As a student in an undergraduate 'Intro to Discrete Structures' course, I
recently did a project which required generating the first n primes. We
discussed the sieve of Eratosthenes in class. Although the professor is
not familiar with Haskell, he allowed me to use it, and I
mistakenly wrote the following code[1]:

-- A list of all prime numbers
primes = [2] ++ [ x | x <- [3..], isPrime x ]

-- x is prime if the set of primes [2 <= p <= sqrt(x)] is empty
isPrime x = 
	( [] == [ y | y <- (take (intsqrt x) primes), x `mod` y == 0 ] )

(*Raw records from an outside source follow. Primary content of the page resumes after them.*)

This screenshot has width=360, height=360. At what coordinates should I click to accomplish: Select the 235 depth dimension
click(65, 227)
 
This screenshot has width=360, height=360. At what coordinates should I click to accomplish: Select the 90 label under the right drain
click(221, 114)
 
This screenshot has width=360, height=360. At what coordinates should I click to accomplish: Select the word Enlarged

This works, and I used it as I developed my project. However, it tests
more primes than necessary. A better version would seem to be:

-- x is prime if the set of prime factors [2 <= p <= sqrt(x)] is empty
isPrime x =
  ( [] == [ y | y <- (takeWhile (\z -> z <= (intsqrt x)) primes),
            x `mod` y == 0 ])

Surprisingly, the second (tight) version grows significantly more costly
than the first (loose) version as we take more primes. Taking 20 primes,
	> take 20 primes
both algorithms require under a second. Taking 200 primes, the tight
algorithm requires twice as much time as the loose one. Taking 2000
primes, the tight algorithm requires about 4.5 times as much time as the
loose one.[2]

Can anyone suggest why the tighter algorithm exhibits significantly worse
performance? Is takeWhile significicantly more expensive than take? Is the
\z lambda expression expensive? The intsqrt isn't recalculated each time
takeWhile evalutes a prime, is it?

Slightly confused,
Tim Otten

[1] Note that intsqrt calculates the floor of the square root of x.
    intsqrt x = intsqrt' 1 x
    intsqrt' n x
        | (n*n > x) = n-1
        | otherwise = intsqrt' (n+1) x

[2] A few comments on the test apparatus:
* Debian GNU/Linux 3.0
* Hugs98 circa Sept 2001
* Tested on a G3 400mhz and a PII 233mhz. The G3 was consistently
  faster, but the relationship (Time(Alg2)/Time(Alg1)) remains
  comparable across chips
* Times were established using the bash shell's 'time' command
* Each test was performed in a new instance of 'runhugs'
* Tests were repeated and staggered (Test alg1 @ n primes; test alg2 @ n
  primes; test alg1 @ n primes; test alg2 @ n primes)

Codes, scripts, etc. available upon request.